Jess sighed and turned around. “Why not?”
“No, it’s just that - I’ve realised - there’s only one person signed up to take the Wind Power test today.”
Jess looked crestfallen, but then shrugged again. “Then I can get to discuss with them more about their build!”
“If you want, but... don’t intimidate them, okay?”
Jess rolled her eyes and grabbed a seat, pulling out her phone to play Battle of Polytopia. “Tell me when they’re starting.”
“Or, you could take the wind power person to start now. You’d have to time separately anyway, so you may as well start immediately. And then you can both be out pretty quickly. The wind power kid is... Sam Kim?” Nick looked up “Is Sam Kim here?”
An underclassman Jess thought she’d seen in the hallway at some point but definitely didn’t recognize from SciOly before stood up sheepishly. “Should I bring the turbine? Or... will that be later?”
“It’s in the box there?” The underclassman nodded. “Sure, bring it.” Jess spun around and held the door open for - Sam, that was his name, right? - to carry their box.
“Jess! The test!” Nick called after her. 
“Oh, right.” She took the one he was waving at her - cheekily verified that it was the same one she’d taken, not that the officers were likely to mess up quite that badly - and set a timer on her phone for 25 minutes.
She stopped and looked at Sam. “Your binder? Don’t you have notes?”
Sam blanched and ran quickly back to his backpack, pulling out a binder not filled with as much information as Jess was used to, but it was impossible to judge just based on that. Jess had probably sounded too incredulous, though, she reflected. Given she wasn’t even officially entitled to run tryouts like this, she really shouldn’t be frightening people away. She attempted what was supposed to be a soft, comforting smile.
“Anyway,” she asked hopefully, “Are you ready to start now?”
They nodded.
“Alright, you have 25 minutes, I’ll try to update you about the time later, or you can just use the clock over there.” Jess started the timer.
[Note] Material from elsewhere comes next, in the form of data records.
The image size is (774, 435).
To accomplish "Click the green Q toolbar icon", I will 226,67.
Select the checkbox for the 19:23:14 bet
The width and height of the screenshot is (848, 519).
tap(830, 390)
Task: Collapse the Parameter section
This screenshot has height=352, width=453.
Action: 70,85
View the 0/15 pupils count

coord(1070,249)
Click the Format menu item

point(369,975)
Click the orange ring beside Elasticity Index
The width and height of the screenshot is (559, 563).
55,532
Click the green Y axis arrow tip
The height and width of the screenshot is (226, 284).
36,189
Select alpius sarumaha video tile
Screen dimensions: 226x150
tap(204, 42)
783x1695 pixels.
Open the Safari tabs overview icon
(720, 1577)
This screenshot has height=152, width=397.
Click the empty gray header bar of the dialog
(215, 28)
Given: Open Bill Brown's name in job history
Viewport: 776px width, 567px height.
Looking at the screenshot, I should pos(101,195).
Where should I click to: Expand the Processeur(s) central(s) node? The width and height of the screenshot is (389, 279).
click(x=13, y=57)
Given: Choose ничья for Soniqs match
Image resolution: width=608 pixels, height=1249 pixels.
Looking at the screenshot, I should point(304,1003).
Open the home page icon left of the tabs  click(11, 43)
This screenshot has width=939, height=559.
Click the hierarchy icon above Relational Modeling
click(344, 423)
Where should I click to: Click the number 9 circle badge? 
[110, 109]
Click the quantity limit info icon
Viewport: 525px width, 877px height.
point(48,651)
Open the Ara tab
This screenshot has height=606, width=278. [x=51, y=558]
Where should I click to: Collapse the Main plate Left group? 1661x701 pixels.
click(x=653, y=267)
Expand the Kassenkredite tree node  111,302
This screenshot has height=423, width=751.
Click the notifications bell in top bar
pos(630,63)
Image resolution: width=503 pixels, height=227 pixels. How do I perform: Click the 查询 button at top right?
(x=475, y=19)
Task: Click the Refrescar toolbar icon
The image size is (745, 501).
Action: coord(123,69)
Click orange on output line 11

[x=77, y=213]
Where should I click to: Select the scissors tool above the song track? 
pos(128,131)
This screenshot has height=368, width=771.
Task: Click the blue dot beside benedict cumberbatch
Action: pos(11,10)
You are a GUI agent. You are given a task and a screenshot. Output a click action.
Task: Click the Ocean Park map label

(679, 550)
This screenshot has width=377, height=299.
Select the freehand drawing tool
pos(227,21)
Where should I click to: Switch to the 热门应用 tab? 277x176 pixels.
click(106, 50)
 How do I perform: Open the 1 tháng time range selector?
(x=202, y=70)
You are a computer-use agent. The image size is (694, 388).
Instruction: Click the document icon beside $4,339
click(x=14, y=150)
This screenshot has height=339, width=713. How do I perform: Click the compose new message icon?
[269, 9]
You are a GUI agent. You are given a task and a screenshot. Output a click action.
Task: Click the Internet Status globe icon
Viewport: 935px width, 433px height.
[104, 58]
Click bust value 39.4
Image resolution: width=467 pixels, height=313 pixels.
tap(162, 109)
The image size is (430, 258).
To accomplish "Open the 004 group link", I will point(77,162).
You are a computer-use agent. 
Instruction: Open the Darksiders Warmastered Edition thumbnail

Nick came in halfway through the test to check everything was going smoothly. Jess took her feet off the desk when he requested it, but as he left again, she immediately swung them back up. She heard giggling when she did so, and looked up to find Sam trying to return their attention to their test, but otherwise, the written test was uneventful. Her phone alarm ringing hyped her up much more, though - the build was really what she was there for.
Sam brought out their box and Jess examined the turbine blades. “I get why you chose that shape for the aerofoil, but do you think the wood grain will increase drag too much? Have you considered any other materials?”
Sam squirmed.
“Meh, doesn’t matter. We’ll see how it does in the wind, okay?” Jess smiled again briefly. Sam could probably tell how fake it was, how unaccustomed to this she was, but at least she’d tried, right? Nick had told everyone they had to be supportive, and welcoming of new people. She was supposed to be a likable upperclassman builder. She was supposed to support the efforts of other builders, not put them down.
Jess attached the build to her CD stand - she was proud of that CD stand, she’d done a good job on it, it didn’t come apart like that stupid competition-provided one had at States last year, but hopefully that wouldn’t happen again at States and they wouldn’t use the same volunteer again - and started it spinning. It wasn’t any better than she’d hoped. The voltage readings on both low speed and high were lower than her readings from her turbine from last year by a lot. In an event where build scores were calculated as a fraction of the max voltage, it was especially important to have a build hold its own against the other teams. And they hadn’t placed first at States, let alone at Nats, so there was definitely a better way to do it.
Or, their build and study score combined hadn’t placed first. Jess turned back to Sam.
“So how do you think you did on the written test?”
“Em -” Their voice was far too quiet. Jess looked at them sternly.
“Sorry?”
“I don’t think my notes were really ready. I’ll - I’ll... improve them?”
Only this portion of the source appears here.